In the press release, Deezer says it receives more than 60,000 AI tracks uploaded every day, making up 39 percent of total uploads. That’s double the 30,000 daily AI track uploads that Deezer reported receiving in September 2025. Deezer also found that up to 85 percent of the AI-generated music streams it identified in 2025 are “fraudulent,” compared to 8 percent of all streams in 2025.

“We know that the majority of AI-music is uploaded to Deezer with the purpose of committing fraud, and we continue to take action,” Deezer CEO Alexis Lanternier says in the press release. “Every fraudulent stream that we detect is demonetized so that the royalties of human artists, songwriters and other rights owners are not affected.”

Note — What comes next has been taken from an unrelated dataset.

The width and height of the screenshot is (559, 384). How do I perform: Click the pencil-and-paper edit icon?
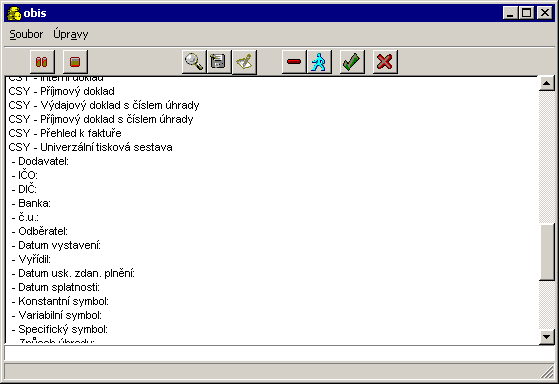click(x=244, y=62)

As songs generated with platforms like Suno and Udio become harder to identify, music streaming services are taking steps to ensure listeners know when the music they’re listening to wasn’t created by a human. Spotify began rolling out new policies to address AI music and impersonation last year, and it’s also working on a new metadata standard for disclosing the use of AI. Meanwhile, Bandcamp is taking a tougher stance and is banning AI-generated content completely.